Pastor asks followers to pray for the death of his critics

Times Staff Writer

Wiley S. Drake, a Buena Park pastor and a former national leader of the Southern Baptist Convention, called on his followers to pray for the deaths of two leaders of Americans United for Separation of Church and State.

The request was in response to the liberal group’s urging the IRS on Tuesday to investigate Drake’s church’s nonprofit status because Drake endorsed former Arkansas Gov. Mike Huckabee for president on church letterhead and during a church-affiliated Internet radio show.

Drake said Wednesday he was “simply doing what God told me to do” by targeting Americans United officials Joe Conn and Jeremy Leaming, whom he calls the “enemies of God.”


“God says to pray imprecatory prayer against people who attack God’s church,” he said. “The Bible says that if anybody attacks God’s people, David said this is what will happen to them. . . . Children will become orphans and wives will become widows.”

Imprecatory prayers are alternately defined as praying for someone’s misfortune, or an appeal to God for justice.

“Let his days be few; and let another take his office,” the prayer reads. “Let his children be fatherless, and his wife a widow.”

Conn said he was “startled” at Drake’s reaction to the complaint against Drake’s First Southern Baptist Church of Buena Park.

“We expected him to try to defend his actions,” Conn said. “Instead he goes on spiritual blitzkrieg against us, praying for our destruction. He completely glossed over the fact that his actions are clearly a violation of federal tax law.”

Drake is a long-time Orange County evangelical preacher who frequently captures the spotlight.


In the 1990s, he protested “Gay Day” at Disneyland and a 2 Live Crew concert as obscene, and also fought Buena Park city officials who tried to stop him from sheltering homeless people on church grounds.
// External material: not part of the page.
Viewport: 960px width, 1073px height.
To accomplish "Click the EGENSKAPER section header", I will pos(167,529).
He gained national prominence in 2006, serving a year-long term as the second vice president of the 42,000-church Southern Baptist Convention.

In 2006, Drake received a stern warning from the group’s top lawyer for creating a Southern Baptist Convention letterhead and using it to endorse Republican Dick Mountjoy of California in his unsuccessful bid for the U.S. Senate.
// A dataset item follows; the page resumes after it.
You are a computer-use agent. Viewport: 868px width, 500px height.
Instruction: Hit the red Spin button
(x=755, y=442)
Drake confirmed Wednesday that he endorsed Huckabee for president Aug. 11 in a news release on church letterhead, and on his radio show Aug. 13. But he said those statements should not jeopardize the church’s nonprofit status.

“I said I personally endorse Mike Huckabee,” he said. “And yes, I used my letterhead. I use it to pay my bills, write my mother, that’s who I am. I am a spokesman for the church, but I was speaking personally. I did encourage my fellow Southern Baptists and fellow Christians to ask God what they could do for Mike Huckabee. And whatever God told them to do, that’s what they should do.”

As tax-exempt organizations, churches are barred from campaigning for candidates. The IRS has previously investigated churches for perceived political activity. A sermon before the 2004 presidential election by a former rector at All Saints Episcopal Church in Pasadena prompted an IRS probe that is unresolved.

IRS officials declined to comment Wednesday regarding Americans United’s complaint against the First Southern Baptist Church. Drake said he was not concerned about a possible investigation by the federal agency.


“I have never have been worried about the IRS,” he said. “They don’t scare me. I don’t give a rip about the IRS. I don’t believe in the separation of church and state and I believe the IRS should stay out of church business.”

Drake said he endorsed Huckabee because of his religious qualifications.

“Mike Huckabee is a born-again Christian,” Drake said, “And I believe in the final countdown for him, he will do what God told him to do. He is a God-fearing man and he’d fear God more than his constituents and more than the Constitution.”